-- Your objective --
Find the line that contains "Open start date calendar picker icon" in the records below, then repeat exactly that line and each one after it, leaving pictures out.

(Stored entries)
• • • • • • •

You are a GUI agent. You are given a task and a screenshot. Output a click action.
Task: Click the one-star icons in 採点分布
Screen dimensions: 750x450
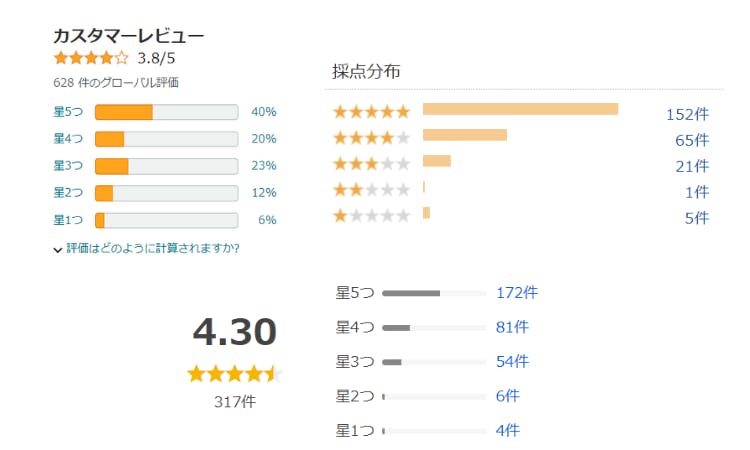click(x=371, y=216)
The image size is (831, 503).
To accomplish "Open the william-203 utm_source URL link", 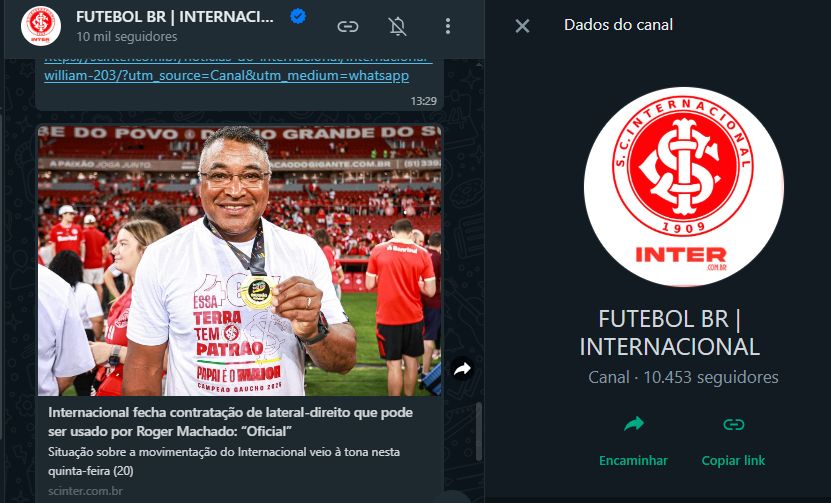I will click(226, 75).
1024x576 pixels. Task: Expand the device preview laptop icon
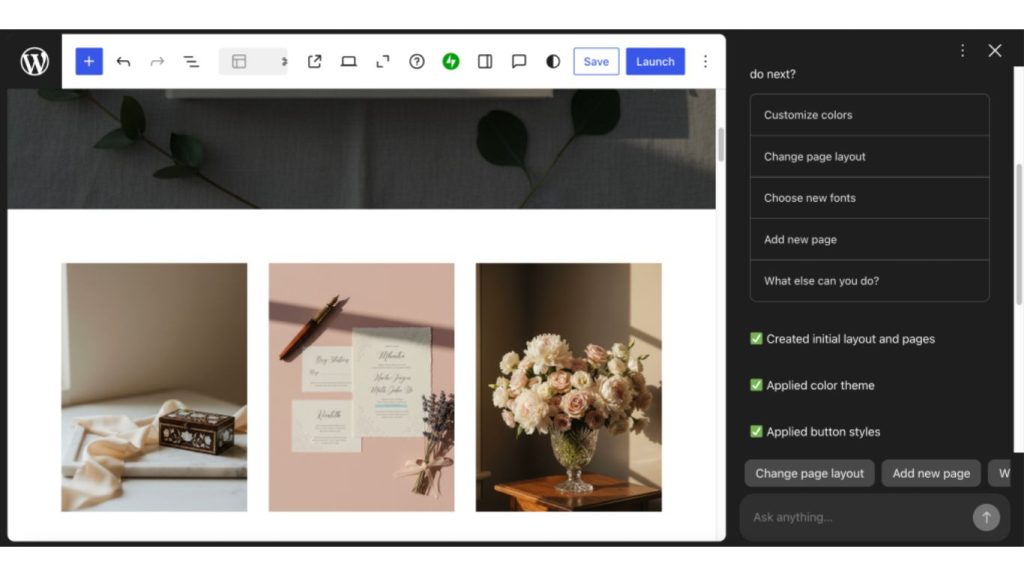(348, 61)
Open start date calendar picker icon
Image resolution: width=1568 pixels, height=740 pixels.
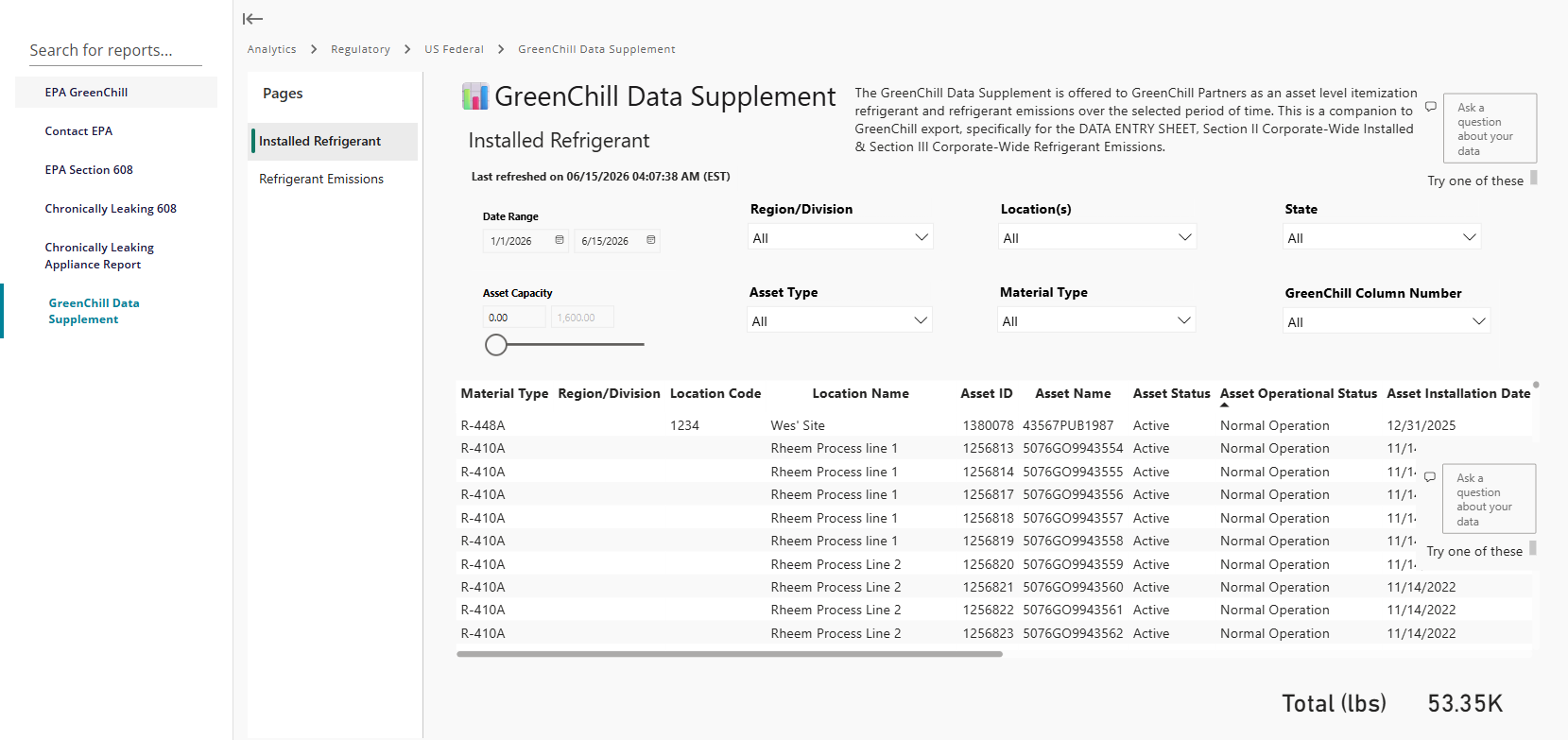point(560,240)
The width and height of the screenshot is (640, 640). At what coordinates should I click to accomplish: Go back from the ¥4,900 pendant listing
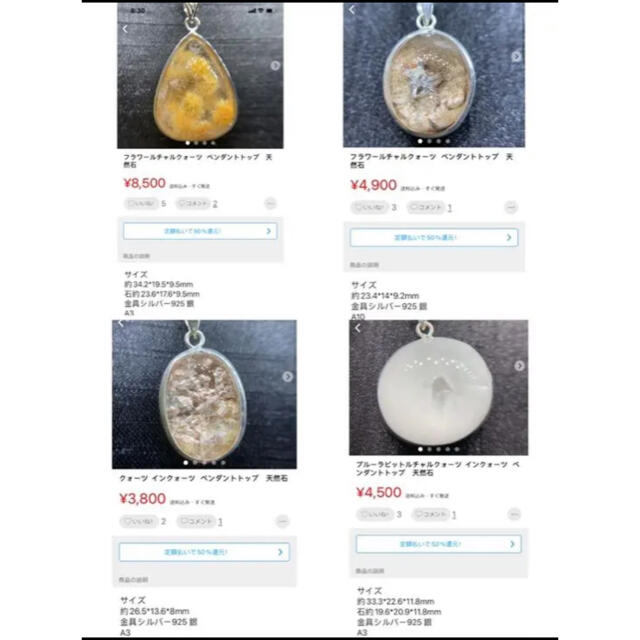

• • • • • • •

-- Finished task --
Open start date calendar picker icon
Image resolution: width=1568 pixels, height=740 pixels.
point(560,240)
The width and height of the screenshot is (640, 640). At what coordinates should I click to accomplish: Go back from the ¥4,900 pendant listing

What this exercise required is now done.